Entries supplied:
____________________

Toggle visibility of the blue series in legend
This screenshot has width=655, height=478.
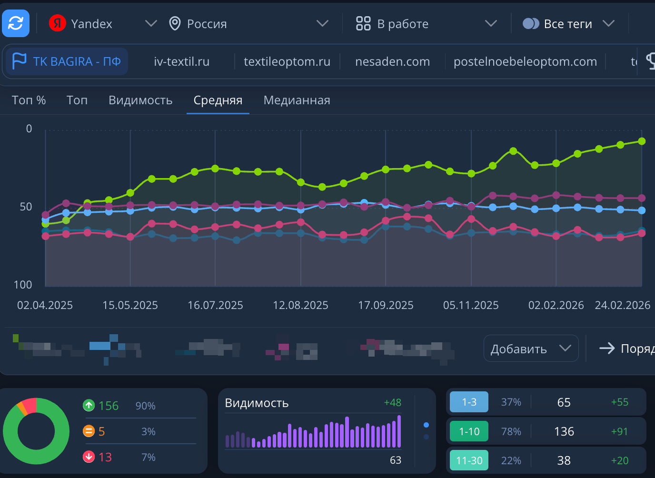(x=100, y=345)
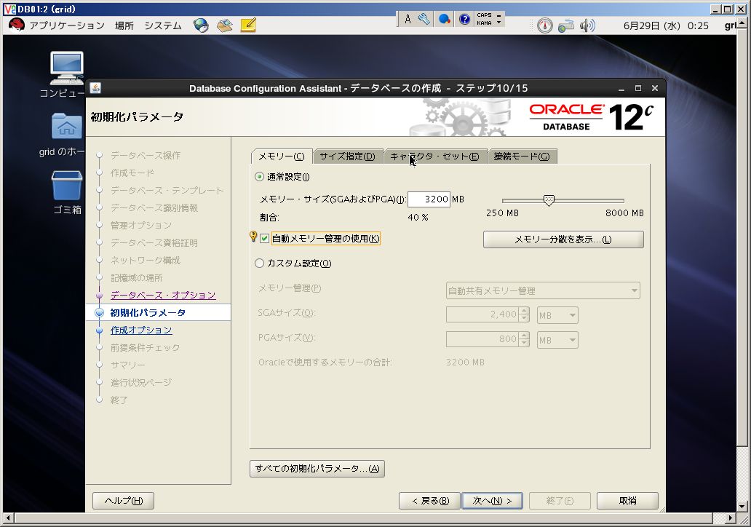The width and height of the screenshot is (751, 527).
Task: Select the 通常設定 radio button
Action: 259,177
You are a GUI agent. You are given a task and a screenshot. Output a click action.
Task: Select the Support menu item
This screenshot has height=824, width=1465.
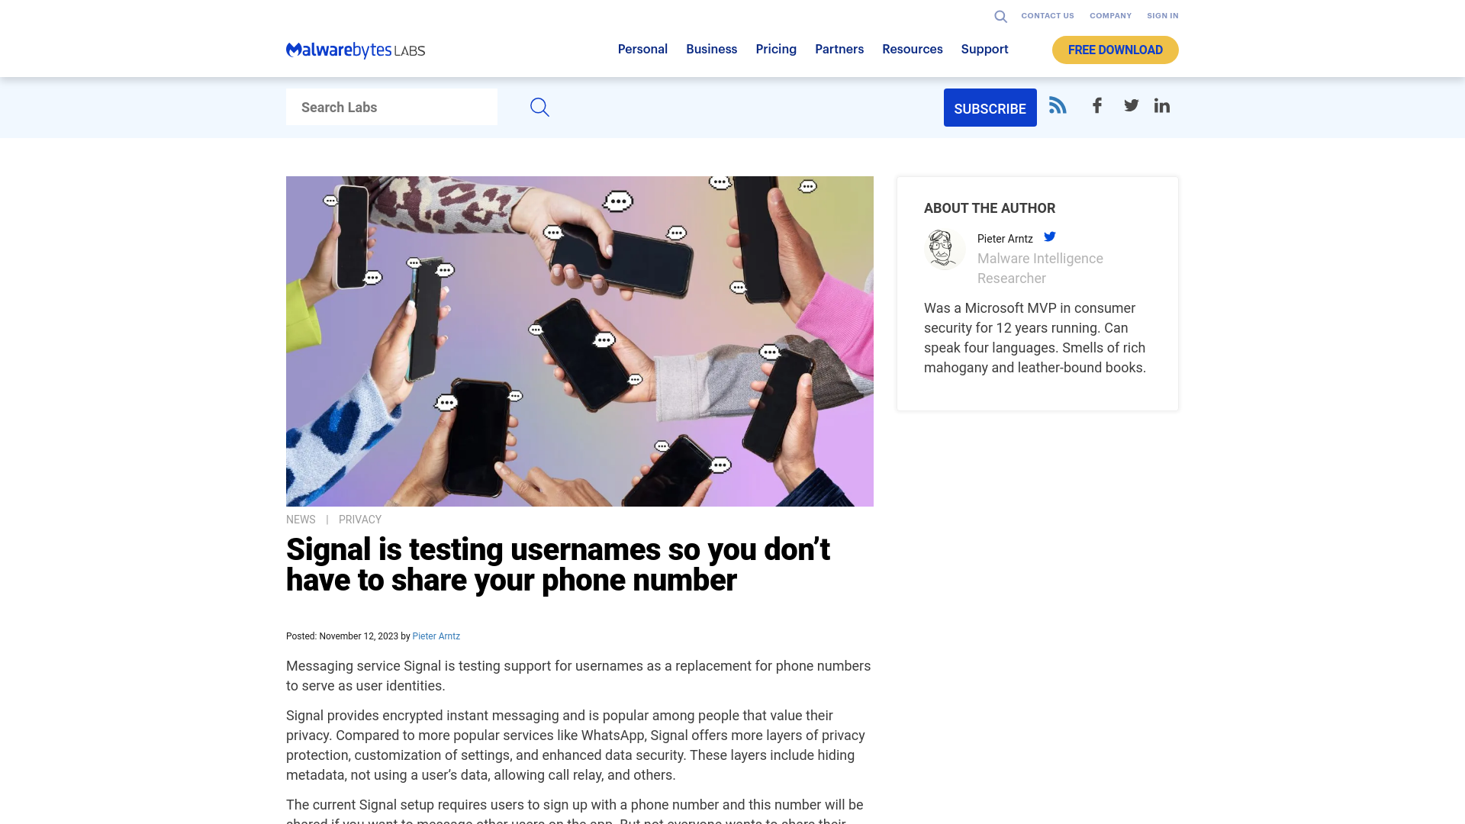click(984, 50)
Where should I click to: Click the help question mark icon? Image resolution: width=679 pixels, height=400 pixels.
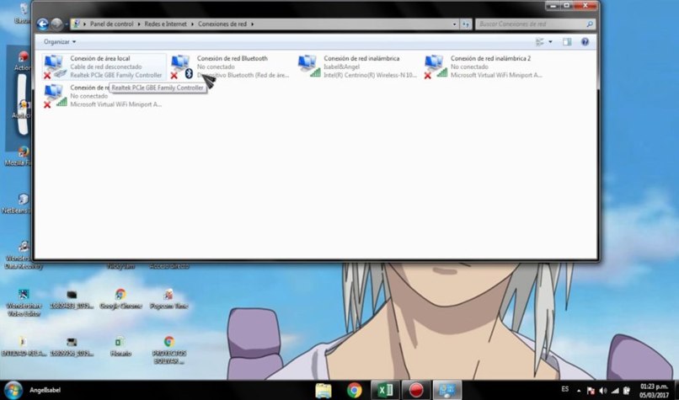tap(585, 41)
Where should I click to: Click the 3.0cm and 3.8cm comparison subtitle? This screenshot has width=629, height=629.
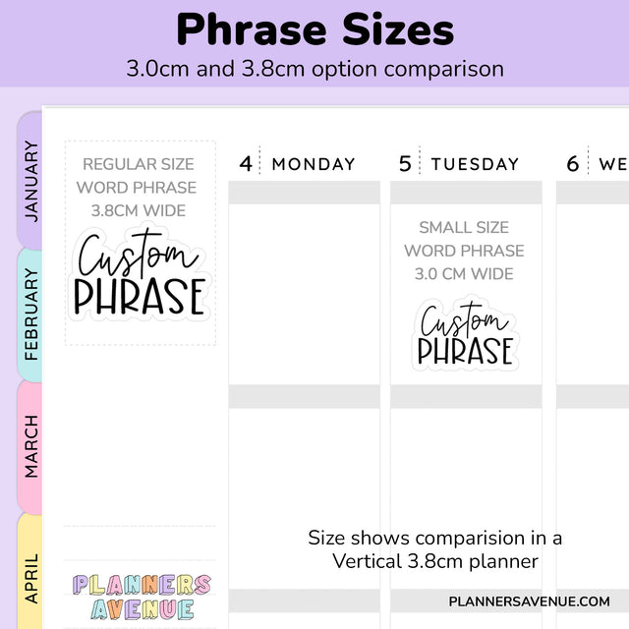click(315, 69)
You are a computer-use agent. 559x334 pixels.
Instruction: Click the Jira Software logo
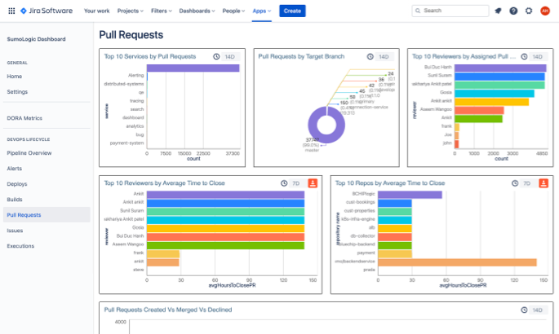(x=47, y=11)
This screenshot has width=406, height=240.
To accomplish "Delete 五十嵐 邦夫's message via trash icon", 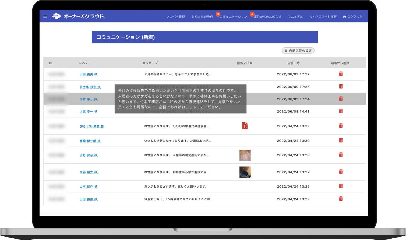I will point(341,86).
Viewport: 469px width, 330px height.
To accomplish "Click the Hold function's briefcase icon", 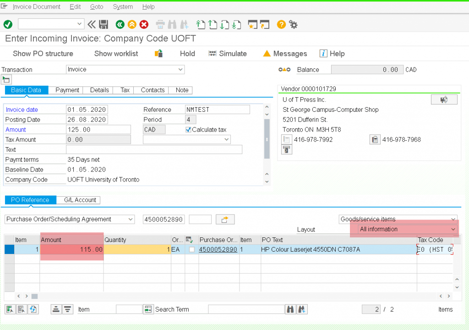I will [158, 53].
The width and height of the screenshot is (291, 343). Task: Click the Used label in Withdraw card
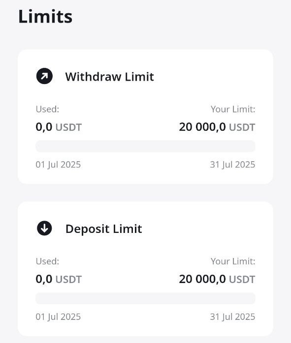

____________________

Exercise brief:
Rewrite as a numbered list the lines from the one containing "You are a GUI" through the one containing "click(315, 69)", skipping any blank lines. Omit the pictures.

Response to the exercise:
1. You are a GUI agent. You are given a task and a screenshot. Output a click action.
2. Task: Select the Support menu item
3. This screenshot has height=824, width=1465.
4. click(984, 50)
5. Where should I click to: Click the help question mark icon? Image resolution: width=679 pixels, height=400 pixels.
6. tap(585, 41)
7. Where should I click to: Click the 3.0cm and 3.8cm comparison subtitle? This screenshot has width=629, height=629.
8. click(315, 69)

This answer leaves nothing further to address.